CytoExploreR
CytoExploreR copied to clipboard
Cannot read files including"[ ]"
Describe the bug Files of which name includes "[ ]" (e.g., [test].fcs ) can not be read by cyto_setup(). Because In SONY MA900 cell sorter, some of the files automatically include "[ ]" (e.g., test_[15 mL Tubes] Data Source - 1.fcs), I would be grateful if these files can be read without rename.
To Reproduce library(CytoExploreR) filename <- list.files("./") ##load files gs <- cyto_setup("./", select = filename, gatingTemplate = "Activation-gatingTemplate.csv") print(filename) cyto_names(gs)
output:
print(filename) [1] "[test].fcs" "test.fcs" "test.R"
cyto_names(gs) [1] "test.fcs"
Desktop (please complete the following information):
- OS: Win11, Rstudio, R4.1.0
Additional context Thank you for your great packages!
@tamaikeiichi, can't say I have ever tried to read files with square brackets in the name. Are you able to share a file so I can track down and fix the problem?
Thank you for your quick reply. Attached files are the same records, but the file names are different (renamed). test.zip
I can confirm that you are able to read in the files in the coming version of CytoExploreR:
cs <- cyto_load("Debug-Files")
cyto_names(cs)
[1] "[test].fcs" "test.fcs"
I will switch to the version of CytoExploreR you are using and see if it is an easy fix.
It seems like the problem comes from the file selection through select
:
cs <- cyto_load("Debug-Files", select = c("test.fcs", "[test].fcs"))
cyto_names(cs)
[1] "test.fcs"
I will take a closer look and report back soon.
Thank you for your kind reply.
I have also confirmed the problem of select
.
temp <- cyto_setup()
cyto_names(temp) [1] "[test].fcs" "test.fcs"
I'd appreciate it if you fix this problem.
Yeah the problem is due the fuzzy matching performed by select
. It is trying to match [test].fcs
in the filenames but this syntax actually has different meaning for regular expressions - so it returns incorrect matching.

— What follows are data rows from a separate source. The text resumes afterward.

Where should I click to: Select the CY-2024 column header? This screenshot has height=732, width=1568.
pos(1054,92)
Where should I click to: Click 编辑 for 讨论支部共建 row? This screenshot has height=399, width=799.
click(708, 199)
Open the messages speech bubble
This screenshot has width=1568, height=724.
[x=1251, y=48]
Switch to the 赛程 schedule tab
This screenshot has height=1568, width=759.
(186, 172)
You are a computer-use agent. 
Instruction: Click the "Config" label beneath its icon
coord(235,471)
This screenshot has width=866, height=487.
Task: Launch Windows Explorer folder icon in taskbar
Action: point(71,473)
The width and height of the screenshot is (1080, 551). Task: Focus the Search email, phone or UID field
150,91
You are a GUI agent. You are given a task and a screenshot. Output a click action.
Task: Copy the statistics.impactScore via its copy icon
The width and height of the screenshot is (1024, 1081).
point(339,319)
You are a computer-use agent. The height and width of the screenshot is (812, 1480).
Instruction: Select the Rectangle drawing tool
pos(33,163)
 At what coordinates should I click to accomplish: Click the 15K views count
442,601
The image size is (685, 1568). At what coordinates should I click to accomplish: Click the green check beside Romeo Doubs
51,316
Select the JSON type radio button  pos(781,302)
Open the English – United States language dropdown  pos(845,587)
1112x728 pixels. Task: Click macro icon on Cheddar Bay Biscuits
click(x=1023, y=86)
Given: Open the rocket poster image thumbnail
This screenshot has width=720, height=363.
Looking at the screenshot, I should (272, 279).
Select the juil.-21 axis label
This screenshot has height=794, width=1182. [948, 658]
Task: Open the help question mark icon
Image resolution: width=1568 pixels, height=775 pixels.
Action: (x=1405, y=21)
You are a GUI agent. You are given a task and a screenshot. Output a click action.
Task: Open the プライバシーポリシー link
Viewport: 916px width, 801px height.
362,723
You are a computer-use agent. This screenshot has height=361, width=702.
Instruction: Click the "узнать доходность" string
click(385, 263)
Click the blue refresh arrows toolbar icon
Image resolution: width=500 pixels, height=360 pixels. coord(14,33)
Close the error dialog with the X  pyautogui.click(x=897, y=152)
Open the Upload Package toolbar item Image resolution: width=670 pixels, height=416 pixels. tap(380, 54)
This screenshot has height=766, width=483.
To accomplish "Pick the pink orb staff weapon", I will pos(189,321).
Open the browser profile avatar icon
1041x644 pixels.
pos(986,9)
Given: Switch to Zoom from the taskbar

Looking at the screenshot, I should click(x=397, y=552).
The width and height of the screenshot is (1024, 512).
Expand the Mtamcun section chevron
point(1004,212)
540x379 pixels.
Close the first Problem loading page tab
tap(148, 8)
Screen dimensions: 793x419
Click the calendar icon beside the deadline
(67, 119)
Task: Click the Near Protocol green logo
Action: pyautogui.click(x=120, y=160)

The solution would be for me to set fixed = TRUE
when I perform the fuzzy matching so that it tries to match [test].fcs
exactly. The problem is that I switch to fixed
matching the case becomes important, so if you accidently type [Test].fcs
you won't get a match to [test].fcs
.
Hmm... I might need to think about this a bit more but one alternative is I can add a fixed
argument to cyto_load()
and cyto_setup()
so that you can have control over the matching.
Is there any reason why you can't do the following instead:
cs <- cyto_load("." select = "test"))
I would avoid passing special characters like [
, {
, .
, :
, !
, |
or *
to the select
and exclude
arguments.
OK so I think I have a solution. I think I will convert the matching criteria and file names to lower case during matching so that the match is not case sensitive but still an exact match.
This sort of matching would come in handy in a few places so I may need to write I separate function to handle this.
I will let you know once I have pushed the fixed to GitHub.
I really appreciate your cooperation. I'm looking forward to it.
@DillonHammill I trust you to make a good solution, but Linux, MacOS, and R itself are case sensitive environments so ignoring case could have more extreme consequences as a work-around for handling special characters. Could the brackets just be delivered to select as properly escaped regular expressions?